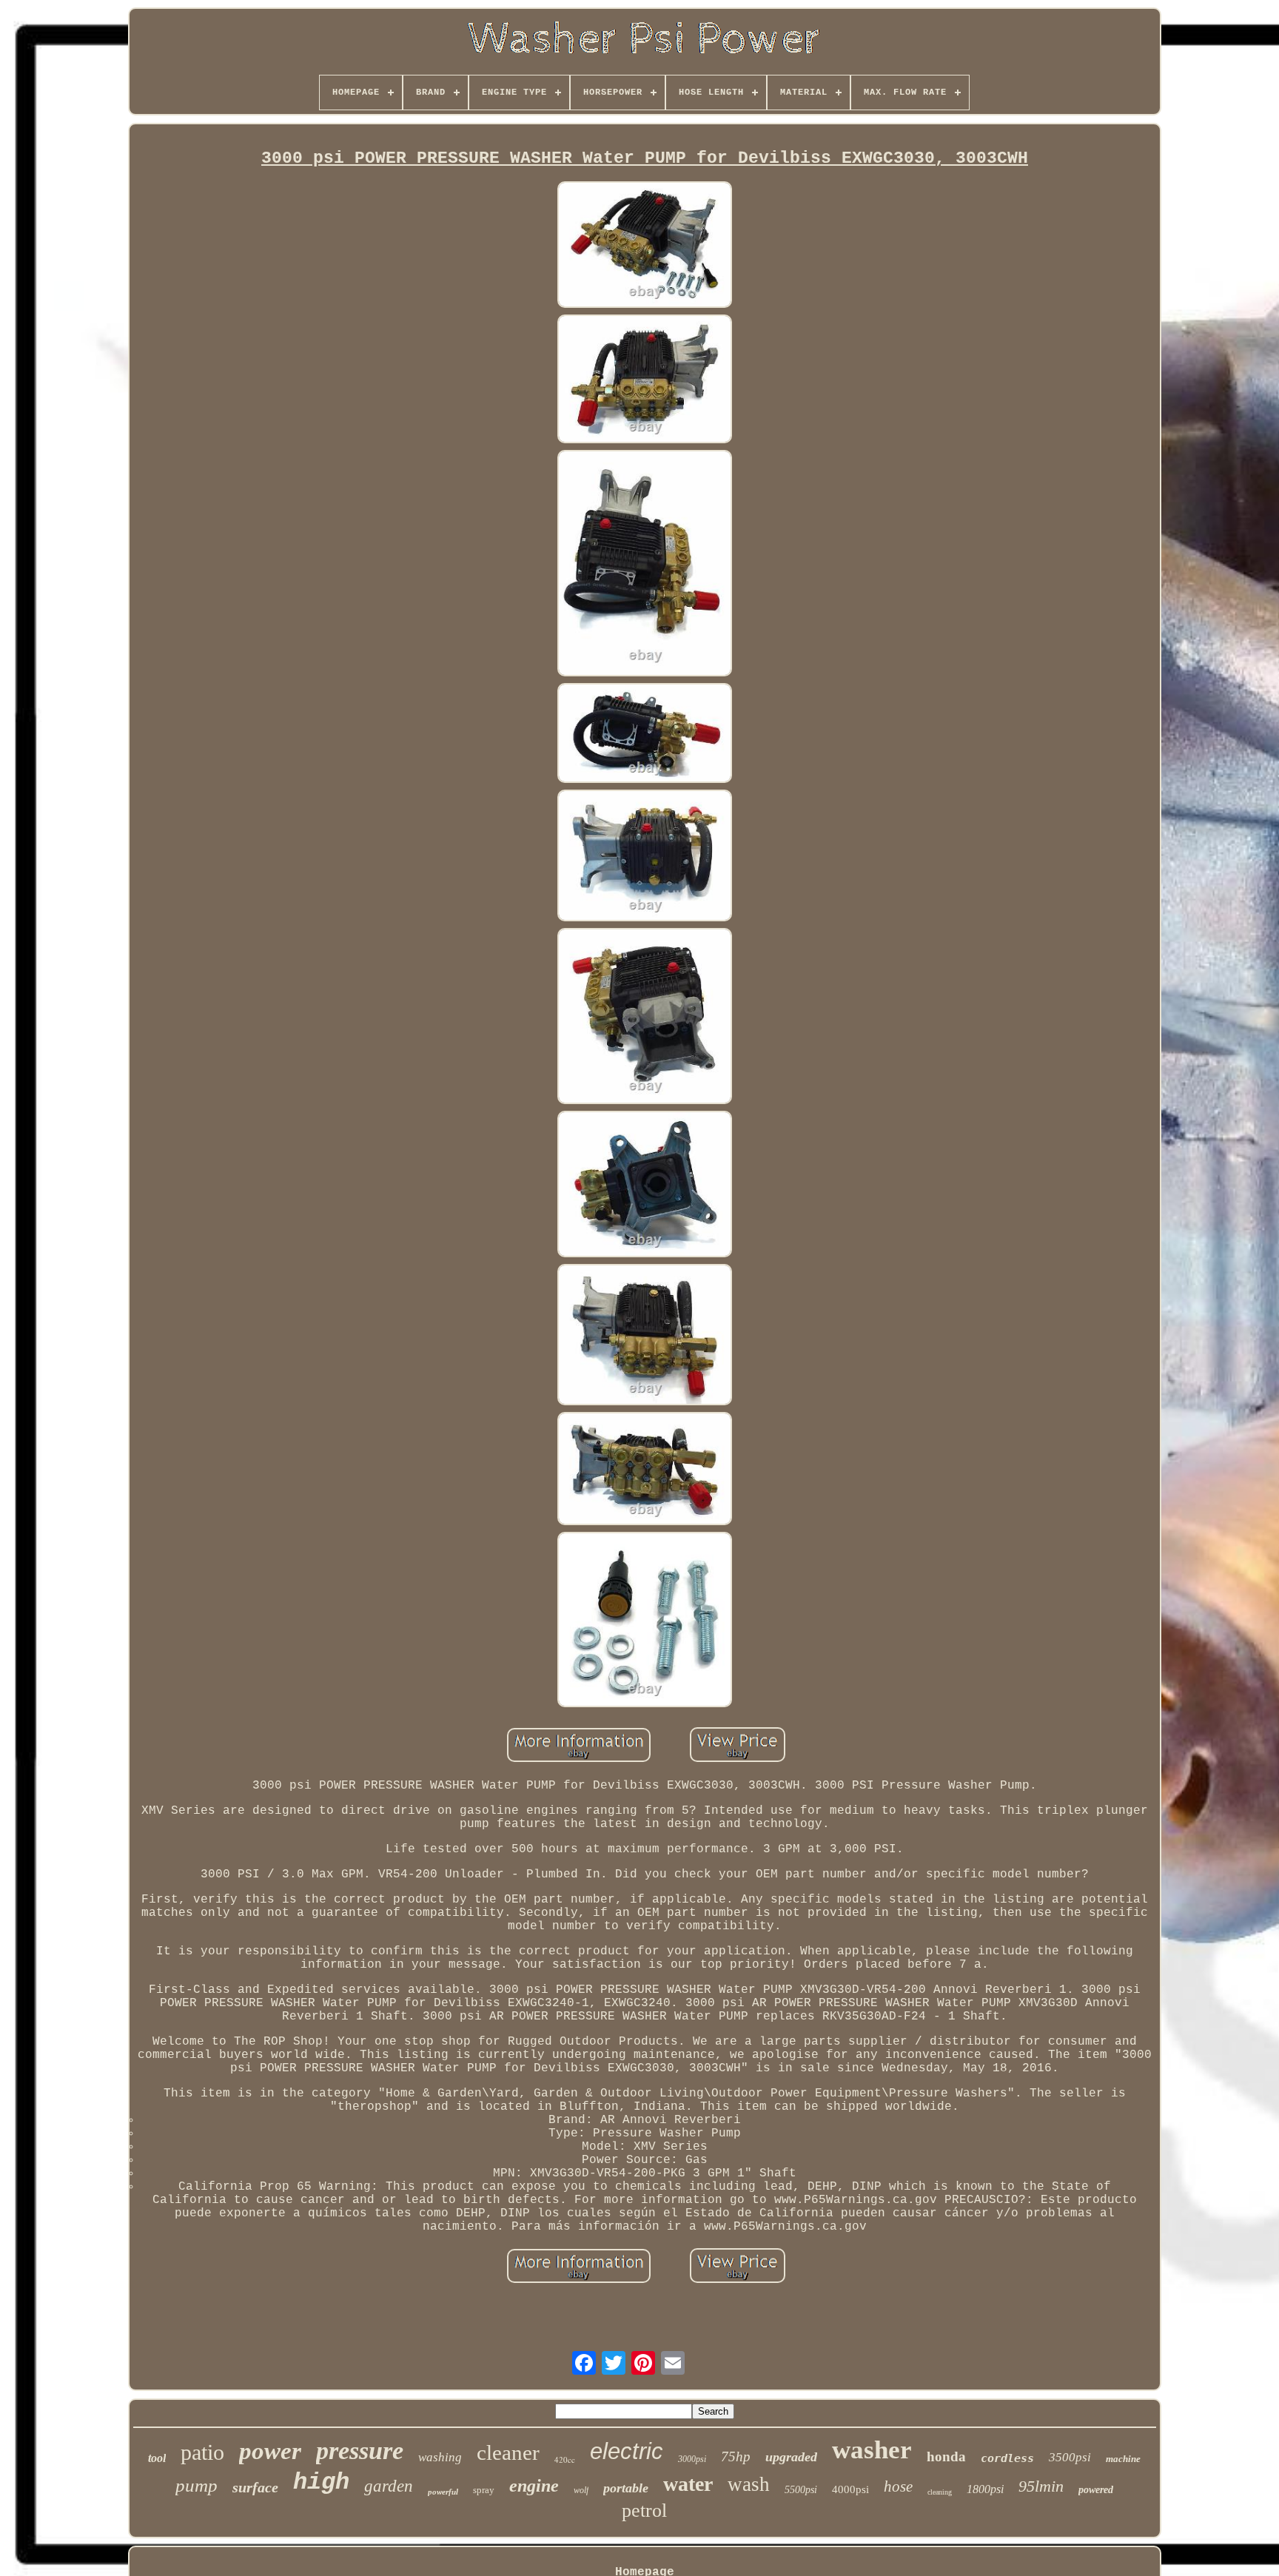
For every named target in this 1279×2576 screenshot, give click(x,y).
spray (483, 2489)
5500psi (801, 2489)
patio (202, 2452)
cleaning (939, 2492)
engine (534, 2485)
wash (749, 2484)
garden (388, 2486)
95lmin (1041, 2486)
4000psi (850, 2489)
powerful (443, 2491)
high (321, 2482)
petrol (644, 2510)
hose (898, 2486)
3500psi (1070, 2457)
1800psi (985, 2489)
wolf (581, 2490)
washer (872, 2449)
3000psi (692, 2459)
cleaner (508, 2452)
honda (946, 2456)
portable (625, 2488)
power (270, 2451)
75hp (736, 2456)
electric (626, 2451)
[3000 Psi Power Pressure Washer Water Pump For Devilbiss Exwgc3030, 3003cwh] (644, 246)
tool (157, 2458)
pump (196, 2485)
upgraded (791, 2456)
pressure (359, 2450)
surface (255, 2487)
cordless (1007, 2458)
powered (1095, 2489)
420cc (564, 2459)
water (688, 2483)
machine (1123, 2458)
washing (440, 2457)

What you are asked to do: Please reproduce each entry above word for word and keep the pictures out of the copy.

Output below:
For every named target in this 1279×2576 screenshot, give click(x,y).
spray (483, 2489)
5500psi (801, 2489)
patio (202, 2452)
cleaning (939, 2492)
engine (534, 2485)
wash (749, 2484)
garden (388, 2486)
95lmin (1041, 2486)
4000psi (850, 2489)
powerful (443, 2491)
high (321, 2482)
petrol (644, 2510)
hose (898, 2486)
3500psi (1070, 2457)
1800psi (985, 2489)
wolf (581, 2490)
washer (872, 2449)
3000psi (692, 2459)
cleaner (508, 2452)
honda (946, 2456)
portable (625, 2488)
power (270, 2451)
75hp (736, 2456)
electric (626, 2451)
[3000 Psi Power Pressure Washer Water Pump For Devilbiss Exwgc3030, 3003cwh] (644, 246)
tool (157, 2458)
pump (196, 2485)
upgraded (791, 2456)
pressure (359, 2450)
surface (255, 2487)
cordless (1007, 2458)
powered (1095, 2489)
420cc (564, 2459)
water (688, 2483)
machine (1123, 2458)
washing (440, 2457)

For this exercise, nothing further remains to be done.